____ RECORDS PROVIDED
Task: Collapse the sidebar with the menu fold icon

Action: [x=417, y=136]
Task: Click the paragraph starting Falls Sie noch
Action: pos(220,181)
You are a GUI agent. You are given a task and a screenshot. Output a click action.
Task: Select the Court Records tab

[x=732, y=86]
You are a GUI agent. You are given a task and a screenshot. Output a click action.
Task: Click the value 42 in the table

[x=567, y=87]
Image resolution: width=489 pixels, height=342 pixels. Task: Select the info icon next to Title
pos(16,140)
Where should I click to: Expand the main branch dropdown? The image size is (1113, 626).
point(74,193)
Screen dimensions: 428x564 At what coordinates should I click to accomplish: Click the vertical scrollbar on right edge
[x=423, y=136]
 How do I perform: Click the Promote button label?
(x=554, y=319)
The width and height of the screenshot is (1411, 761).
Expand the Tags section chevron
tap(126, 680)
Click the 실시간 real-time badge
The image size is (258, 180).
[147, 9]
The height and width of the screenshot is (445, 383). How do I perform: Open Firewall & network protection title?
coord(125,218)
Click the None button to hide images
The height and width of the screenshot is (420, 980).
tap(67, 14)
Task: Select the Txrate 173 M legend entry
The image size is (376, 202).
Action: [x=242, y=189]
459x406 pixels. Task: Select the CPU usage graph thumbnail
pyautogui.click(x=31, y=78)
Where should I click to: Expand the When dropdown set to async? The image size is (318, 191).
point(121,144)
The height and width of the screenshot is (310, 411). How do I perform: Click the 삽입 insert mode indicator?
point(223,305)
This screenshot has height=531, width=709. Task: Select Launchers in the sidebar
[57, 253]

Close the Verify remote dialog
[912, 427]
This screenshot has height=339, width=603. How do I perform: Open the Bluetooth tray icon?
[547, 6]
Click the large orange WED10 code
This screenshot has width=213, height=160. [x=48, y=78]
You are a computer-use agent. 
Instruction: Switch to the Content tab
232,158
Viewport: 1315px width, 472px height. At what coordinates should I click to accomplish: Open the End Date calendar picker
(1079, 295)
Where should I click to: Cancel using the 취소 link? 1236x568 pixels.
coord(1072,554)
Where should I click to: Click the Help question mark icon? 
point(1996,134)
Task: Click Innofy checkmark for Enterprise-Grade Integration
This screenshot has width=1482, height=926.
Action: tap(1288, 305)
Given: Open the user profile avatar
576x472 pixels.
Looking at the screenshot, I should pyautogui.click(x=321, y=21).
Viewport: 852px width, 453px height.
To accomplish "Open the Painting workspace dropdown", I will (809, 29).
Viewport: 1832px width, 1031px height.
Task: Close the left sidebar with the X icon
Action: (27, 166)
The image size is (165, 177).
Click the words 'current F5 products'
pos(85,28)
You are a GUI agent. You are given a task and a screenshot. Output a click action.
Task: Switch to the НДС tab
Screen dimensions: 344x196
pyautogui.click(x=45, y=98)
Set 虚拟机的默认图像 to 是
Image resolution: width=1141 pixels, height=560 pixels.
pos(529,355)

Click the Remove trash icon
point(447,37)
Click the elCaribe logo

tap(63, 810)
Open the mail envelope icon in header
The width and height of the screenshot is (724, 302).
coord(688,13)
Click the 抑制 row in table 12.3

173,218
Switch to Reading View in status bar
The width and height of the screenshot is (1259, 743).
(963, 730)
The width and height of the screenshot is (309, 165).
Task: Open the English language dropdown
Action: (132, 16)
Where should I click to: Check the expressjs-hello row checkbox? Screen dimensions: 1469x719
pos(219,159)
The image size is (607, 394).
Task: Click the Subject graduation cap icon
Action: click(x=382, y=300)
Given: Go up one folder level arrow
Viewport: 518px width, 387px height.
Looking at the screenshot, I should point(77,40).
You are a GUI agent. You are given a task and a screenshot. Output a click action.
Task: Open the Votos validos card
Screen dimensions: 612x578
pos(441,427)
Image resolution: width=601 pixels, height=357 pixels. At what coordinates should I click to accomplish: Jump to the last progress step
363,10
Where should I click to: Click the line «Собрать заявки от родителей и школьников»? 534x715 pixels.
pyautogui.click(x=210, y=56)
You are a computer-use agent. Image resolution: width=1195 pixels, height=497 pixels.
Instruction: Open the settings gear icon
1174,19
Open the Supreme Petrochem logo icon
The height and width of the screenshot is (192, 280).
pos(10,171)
________
EXERCISE BRIEF: Can you recast every line of the items above as a Markdown table with the columns "Row" and "Line", numbering the rows and skipping blank lines?

RESULT OF THIS EXERCISE:
| Row | Line |
|---|---|
| 1 | Task: Collapse the sidebar with the menu fold icon |
| 2 | Action: [x=417, y=136] |
| 3 | Task: Click the paragraph starting Falls Sie noch |
| 4 | Action: pos(220,181) |
| 5 | You are a GUI agent. You are given a task and a screenshot. Output a click action. |
| 6 | Task: Select the Court Records tab |
| 7 | [x=732, y=86] |
| 8 | You are a GUI agent. You are given a task and a screenshot. Output a click action. |
| 9 | Task: Click the value 42 in the table |
| 10 | [x=567, y=87] |
| 11 | Image resolution: width=489 pixels, height=342 pixels. Task: Select the info icon next to Title |
| 12 | pos(16,140) |
| 13 | Where should I click to: Expand the main branch dropdown? The image size is (1113, 626). |
| 14 | point(74,193) |
| 15 | Screen dimensions: 428x564 At what coordinates should I click to accomplish: Click the vertical scrollbar on right edge |
| 16 | [x=423, y=136] |
| 17 |  How do I perform: Click the Promote button label? |
| 18 | (x=554, y=319) |
| 19 | The width and height of the screenshot is (1411, 761). |
| 20 | Expand the Tags section chevron |
| 21 | tap(126, 680) |
| 22 | Click the 실시간 real-time badge |
| 23 | The image size is (258, 180). |
| 24 | [147, 9] |
| 25 | The height and width of the screenshot is (445, 383). How do I perform: Open Firewall & network protection title? |
| 26 | coord(125,218) |
| 27 | Click the None button to hide images |
| 28 | The height and width of the screenshot is (420, 980). |
| 29 | tap(67, 14) |
| 30 | Task: Select the Txrate 173 M legend entry |
| 31 | The image size is (376, 202). |
| 32 | Action: [x=242, y=189] |
| 33 | 459x406 pixels. Task: Select the CPU usage graph thumbnail |
| 34 | pyautogui.click(x=31, y=78) |
| 35 | Where should I click to: Expand the When dropdown set to async? The image size is (318, 191). |
| 36 | point(121,144) |
| 37 | The height and width of the screenshot is (310, 411). How do I perform: Click the 삽입 insert mode indicator? |
| 38 | point(223,305) |
| 39 | This screenshot has height=531, width=709. Task: Select Launchers in the sidebar |
| 40 | [57, 253] |
| 41 | Close the Verify remote dialog |
| 42 | [912, 427] |
| 43 | This screenshot has height=339, width=603. How do I perform: Open the Bluetooth tray icon? |
| 44 | [547, 6] |
| 45 | Click the large orange WED10 code |
| 46 | This screenshot has width=213, height=160. [x=48, y=78] |
| 47 | You are a computer-use agent.  |
| 48 | Instruction: Switch to the Content tab |
| 49 | 232,158 |
| 50 | Viewport: 1315px width, 472px height. At what coordinates should I click to accomplish: Open the End Date calendar picker |
| 51 | (1079, 295) |
| 52 | Where should I click to: Cancel using the 취소 link? 1236x568 pixels. |
| 53 | coord(1072,554) |
| 54 | Where should I click to: Click the Help question mark icon?  |
| 55 | point(1996,134) |
| 56 | Task: Click Innofy checkmark for Enterprise-Grade Integration |
| 57 | This screenshot has width=1482, height=926. |
| 58 | Action: tap(1288, 305) |
| 59 | Given: Open the user profile avatar |
| 60 | 576x472 pixels. |
| 61 | Looking at the screenshot, I should pyautogui.click(x=321, y=21). |
| 62 | Viewport: 852px width, 453px height. |
| 63 | To accomplish "Open the Painting workspace dropdown", I will (809, 29). |
| 64 | Viewport: 1832px width, 1031px height. |
| 65 | Task: Close the left sidebar with the X icon |
| 66 | Action: (27, 166) |
| 67 | The image size is (165, 177). |
| 68 | Click the words 'current F5 products' |
| 69 | pos(85,28) |
| 70 | You are a GUI agent. You are given a task and a screenshot. Output a click action. |
| 71 | Task: Switch to the НДС tab |
| 72 | Screen dimensions: 344x196 |
| 73 | pyautogui.click(x=45, y=98) |
| 74 | Set 虚拟机的默认图像 to 是 |
| 75 | Image resolution: width=1141 pixels, height=560 pixels. |
| 76 | pos(529,355) |
| 77 | Click the Remove trash icon |
| 78 | point(447,37) |
| 79 | Click the elCaribe logo |
| 80 | tap(63, 810) |
| 81 | Open the mail envelope icon in header |
| 82 | The width and height of the screenshot is (724, 302). |
| 83 | coord(688,13) |
| 84 | Click the 抑制 row in table 12.3 |
| 85 | 173,218 |
| 86 | Switch to Reading View in status bar |
| 87 | The width and height of the screenshot is (1259, 743). |
| 88 | (963, 730) |
| 89 | The width and height of the screenshot is (309, 165). |
| 90 | Task: Open the English language dropdown |
| 91 | Action: (132, 16) |
| 92 | Where should I click to: Check the expressjs-hello row checkbox? Screen dimensions: 1469x719 |
| 93 | pos(219,159) |
| 94 | The image size is (607, 394). |
| 95 | Task: Click the Subject graduation cap icon |
| 96 | Action: click(x=382, y=300) |
| 97 | Given: Go up one folder level arrow |
| 98 | Viewport: 518px width, 387px height. |
| 99 | Looking at the screenshot, I should point(77,40). |
| 100 | You are a GUI agent. You are given a task and a screenshot. Output a click action. |
| 101 | Task: Open the Votos validos card |
| 102 | Screen dimensions: 612x578 |
| 103 | pos(441,427) |
| 104 | Image resolution: width=601 pixels, height=357 pixels. At what coordinates should I click to accomplish: Jump to the last progress step |
| 105 | 363,10 |
| 106 | Where should I click to: Click the line «Собрать заявки от родителей и школьников»? 534x715 pixels. |
| 107 | pyautogui.click(x=210, y=56) |
| 108 | You are a computer-use agent. Image resolution: width=1195 pixels, height=497 pixels. |
| 109 | Instruction: Open the settings gear icon |
| 110 | 1174,19 |
| 111 | Open the Supreme Petrochem logo icon |
| 112 | The height and width of the screenshot is (192, 280). |
| 113 | pos(10,171) |